• [Prompt]:
In this exercise, the entries below include pictures. Repeat exactly the lines from the line with "Task: Select Dec 4 on the time axis" to the line with "Open the help", including both, but without the pictures.

------ Data for this exercise ------

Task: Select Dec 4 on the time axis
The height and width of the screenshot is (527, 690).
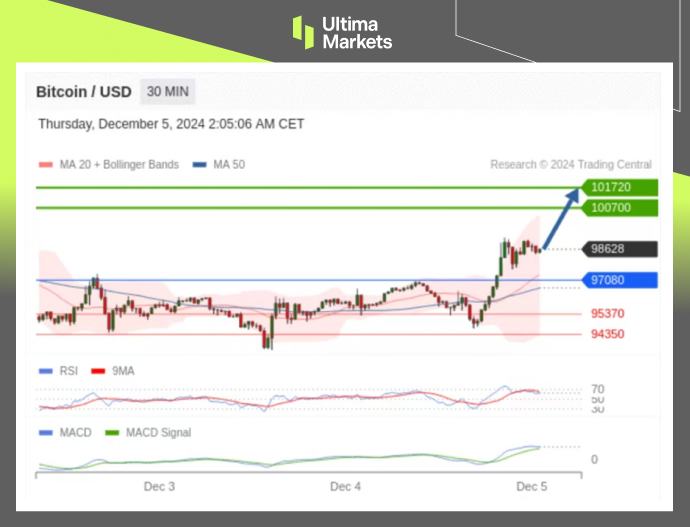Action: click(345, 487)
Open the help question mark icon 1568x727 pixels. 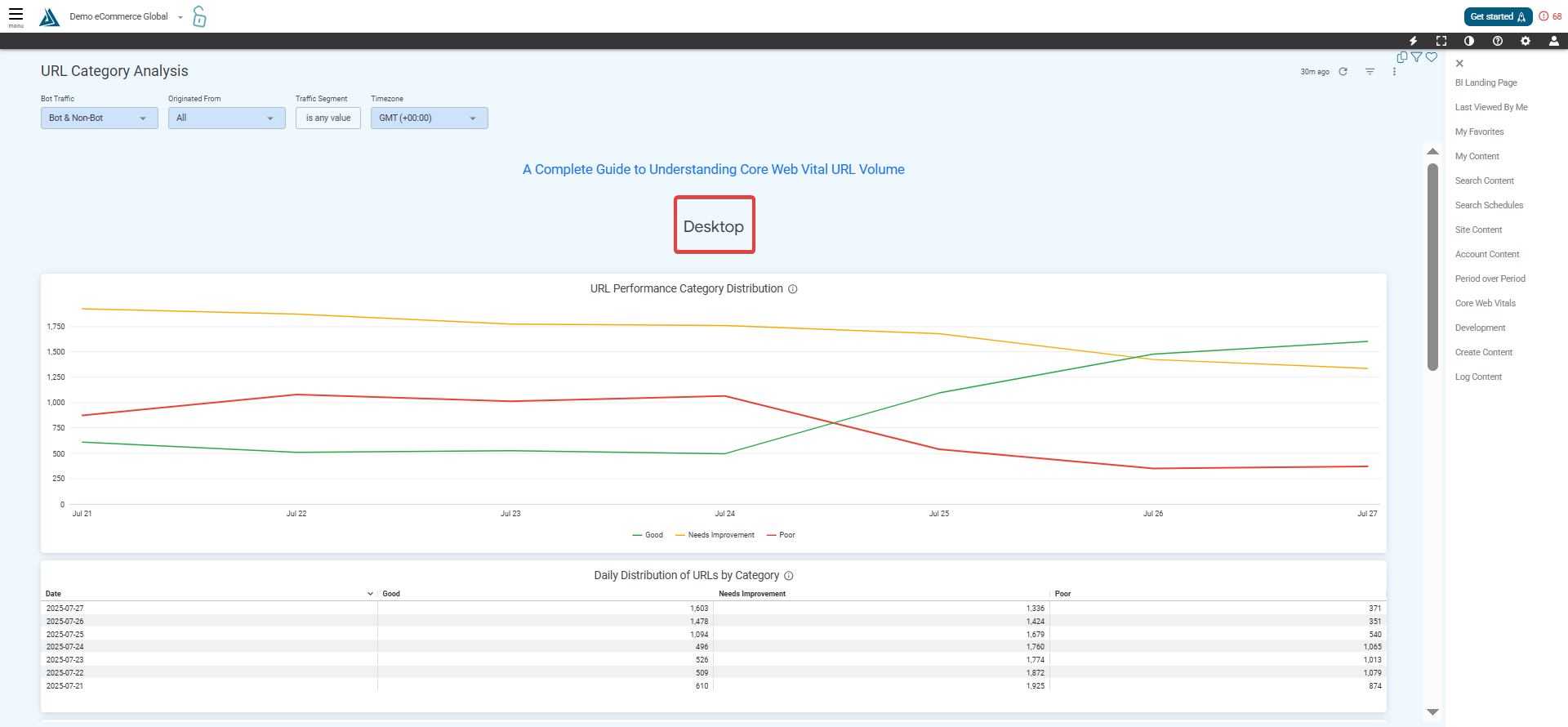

------
------ Data for this exercise ------

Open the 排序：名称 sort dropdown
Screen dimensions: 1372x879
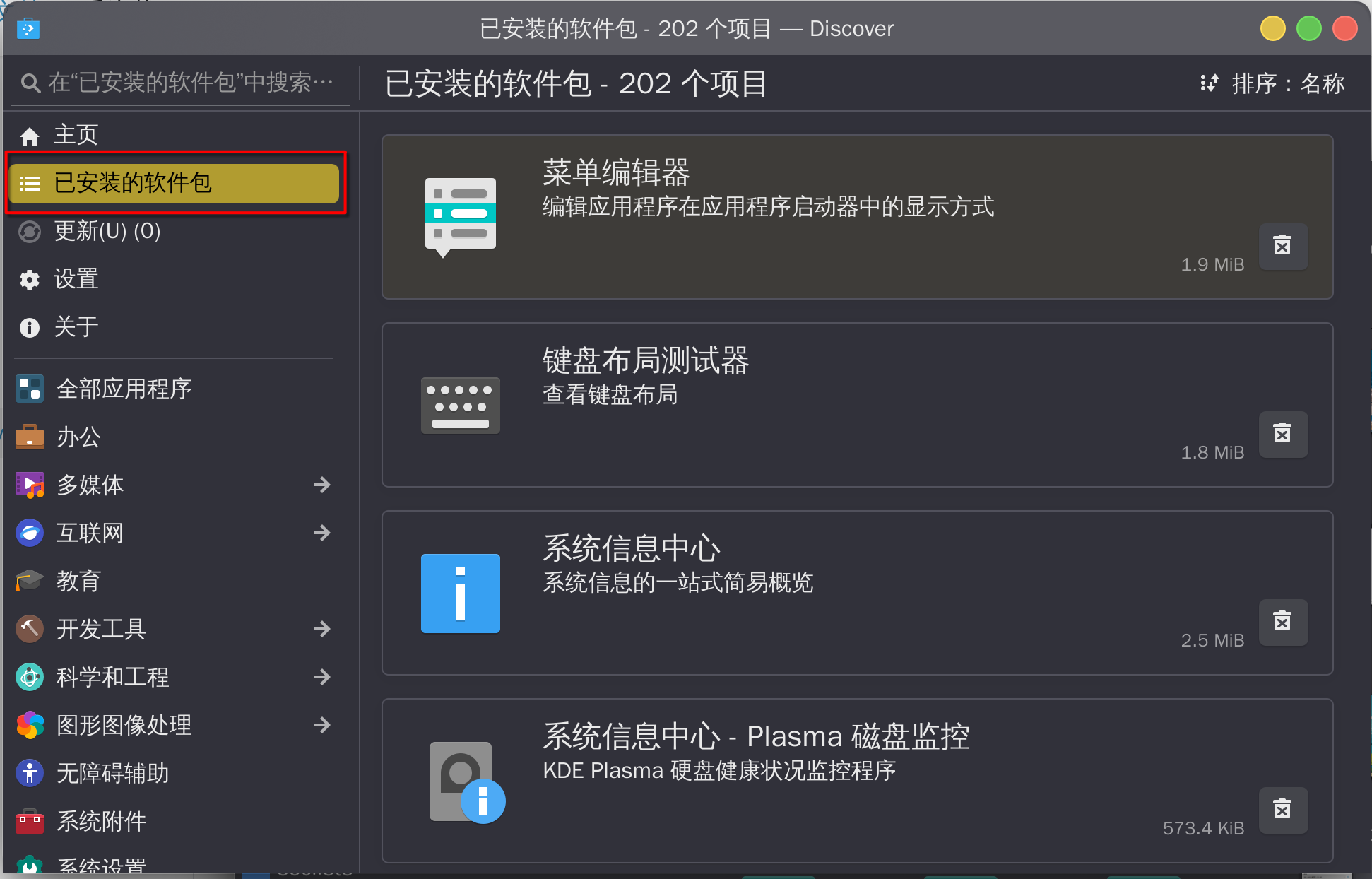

------

• [Solution]:
Task: Select Dec 4 on the time axis
The height and width of the screenshot is (527, 690).
Action: click(345, 487)
Open the help question mark icon 1568x727 pixels. 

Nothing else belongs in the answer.